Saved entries
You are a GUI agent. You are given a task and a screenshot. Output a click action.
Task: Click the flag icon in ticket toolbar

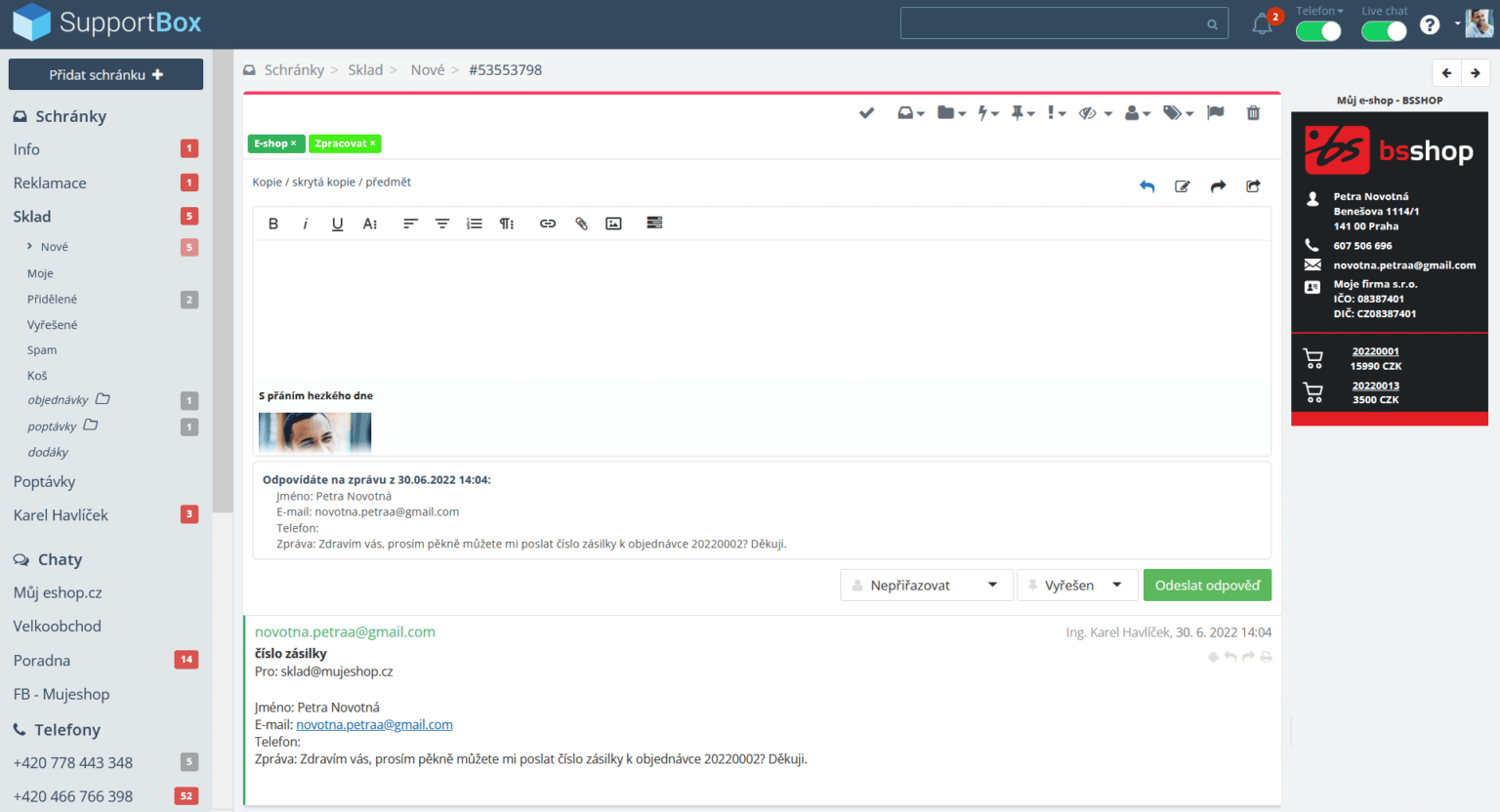click(1215, 113)
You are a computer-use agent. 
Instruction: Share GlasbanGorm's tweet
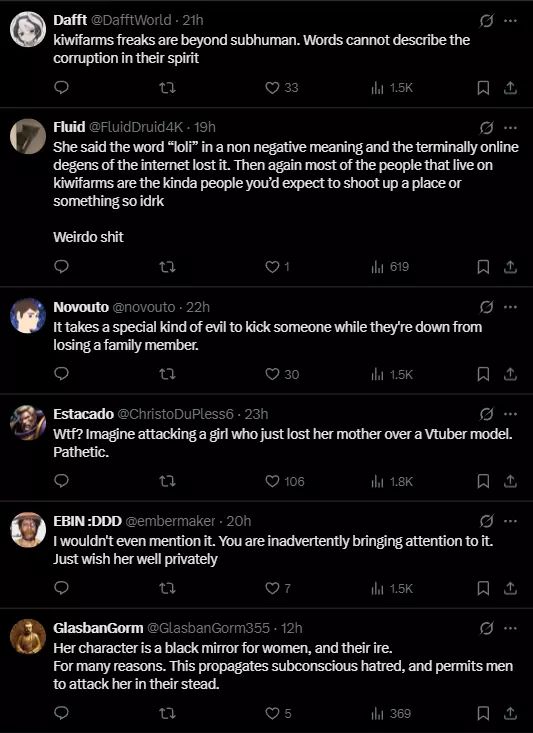(511, 713)

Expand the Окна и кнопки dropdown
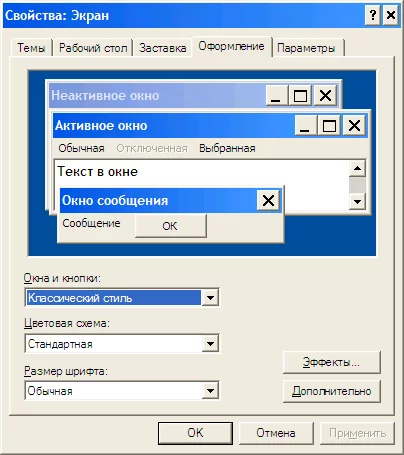[210, 297]
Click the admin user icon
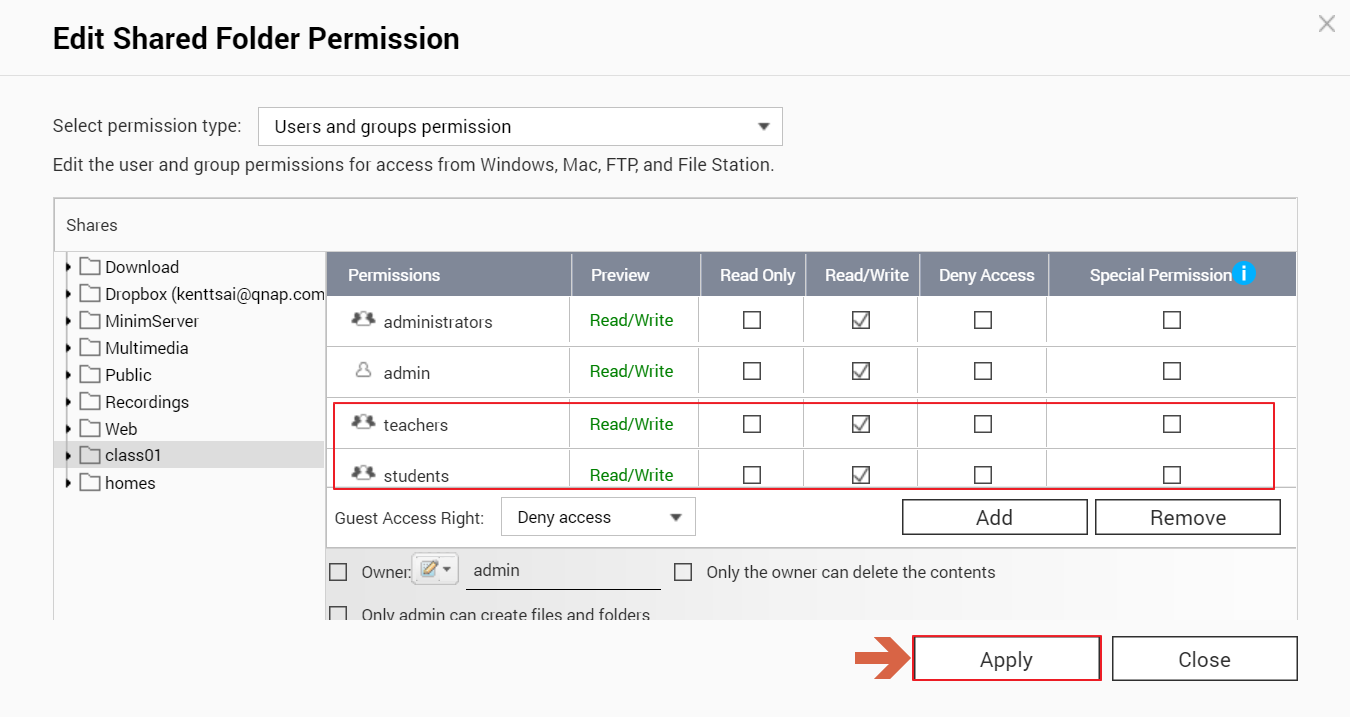This screenshot has width=1350, height=717. [x=363, y=371]
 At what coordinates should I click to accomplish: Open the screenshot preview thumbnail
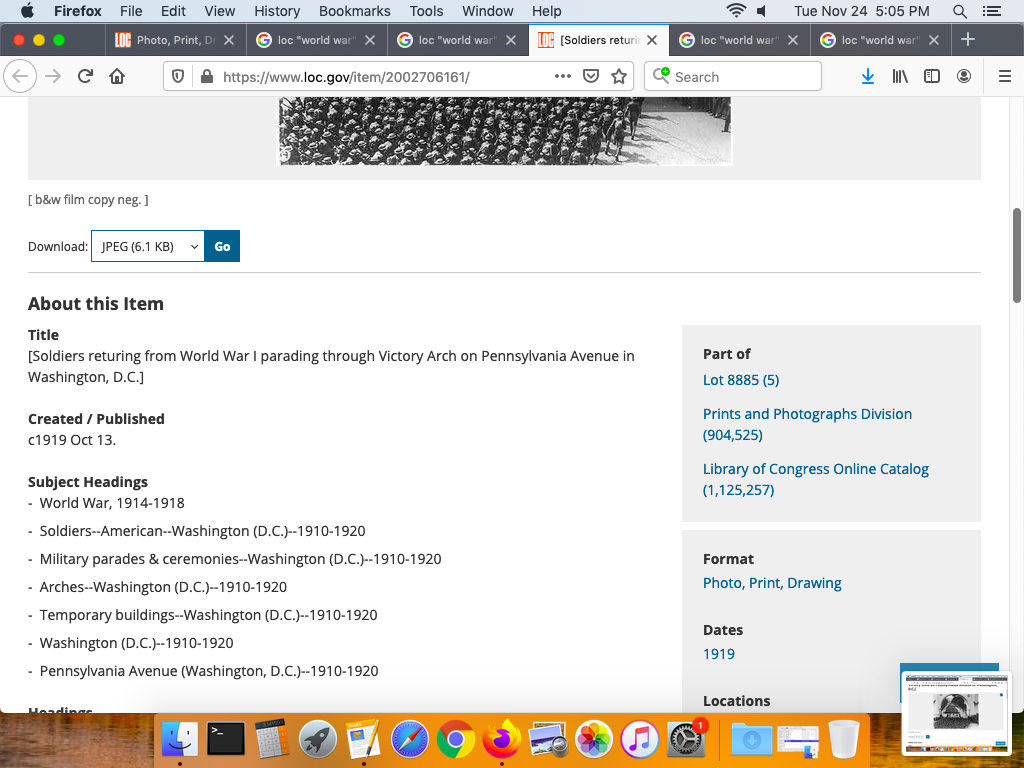pyautogui.click(x=955, y=713)
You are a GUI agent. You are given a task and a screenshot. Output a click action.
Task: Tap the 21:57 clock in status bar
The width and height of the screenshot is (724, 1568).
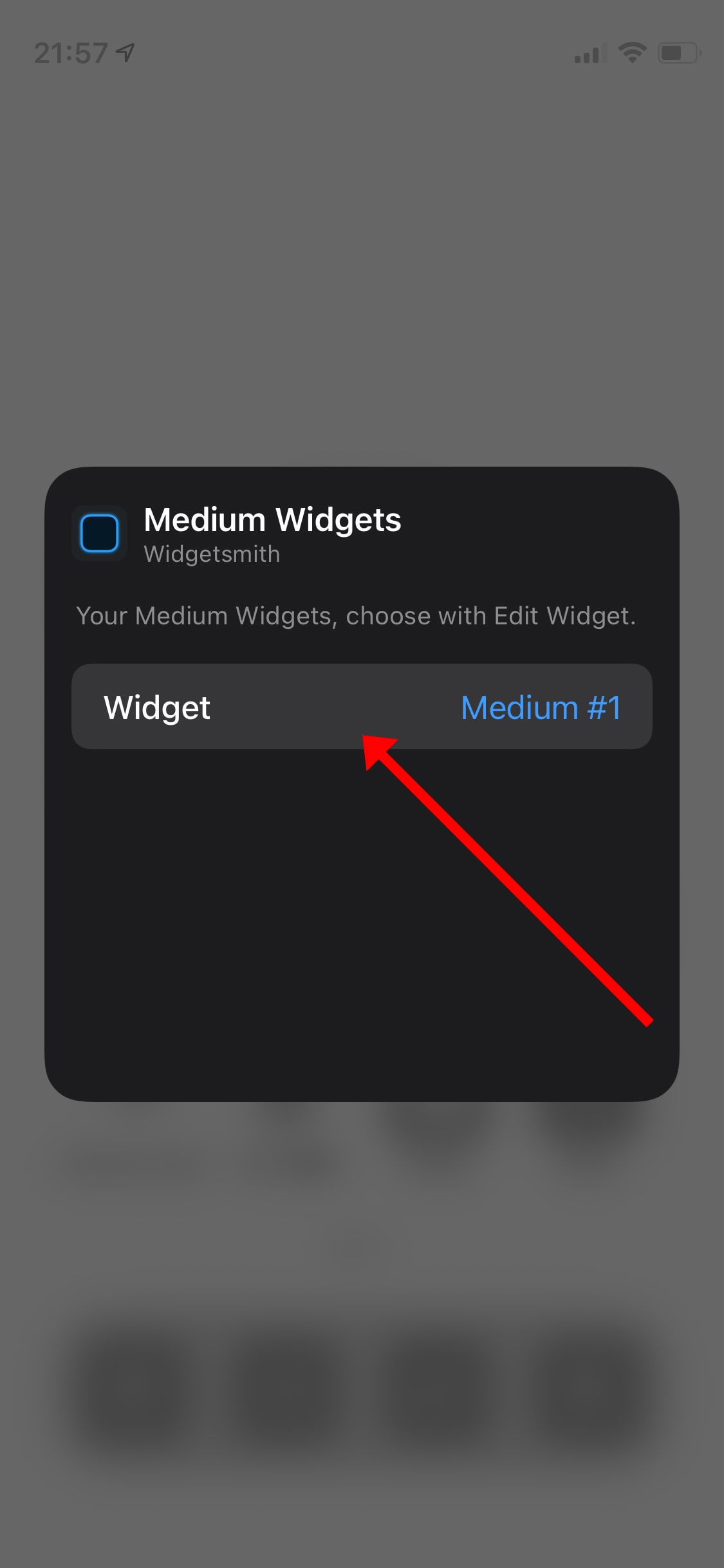[70, 53]
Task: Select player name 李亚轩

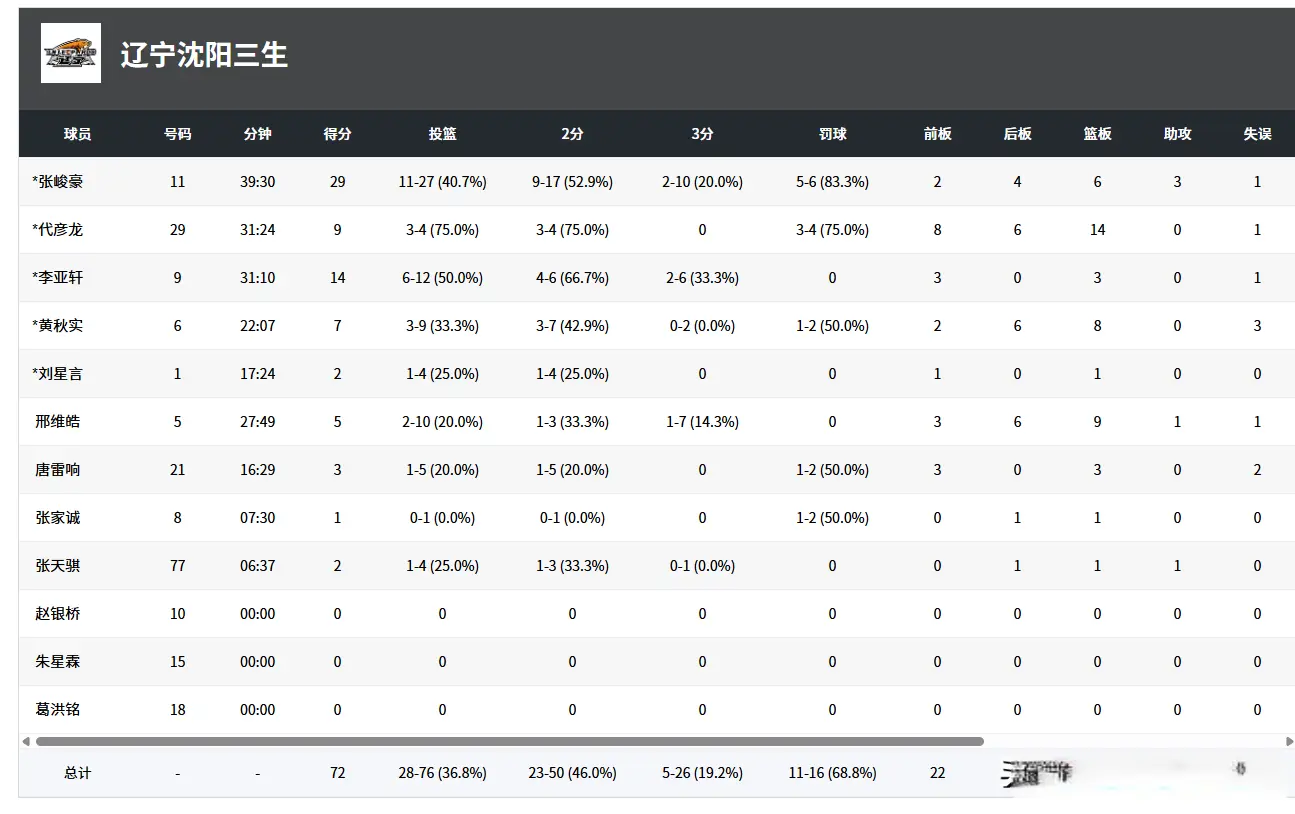Action: coord(60,278)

- _WHAT IS EXPECTED_
The result should be every entry, word for word, and no pictures.

- _WRITTEN REPLY_
You are a GUI agent. You are given a task and a screenshot. Output a click action.
Task: Click the flag icon in ticket toolbar

click(1215, 113)
You are a computer-use agent. 
Instruction: Share GlasbanGorm's tweet
(511, 713)

Expand the Окна и кнопки dropdown
[210, 297]
Click the admin user icon
This screenshot has width=1350, height=717. [x=363, y=371]
 At what coordinates should I click to accomplish: Open the screenshot preview thumbnail
pyautogui.click(x=955, y=713)
You are a GUI agent. You are given a task and a screenshot. Output a click action.
Task: Tap the 21:57 clock in status bar
The width and height of the screenshot is (724, 1568).
[70, 53]
Task: Select player name 李亚轩

Action: coord(60,278)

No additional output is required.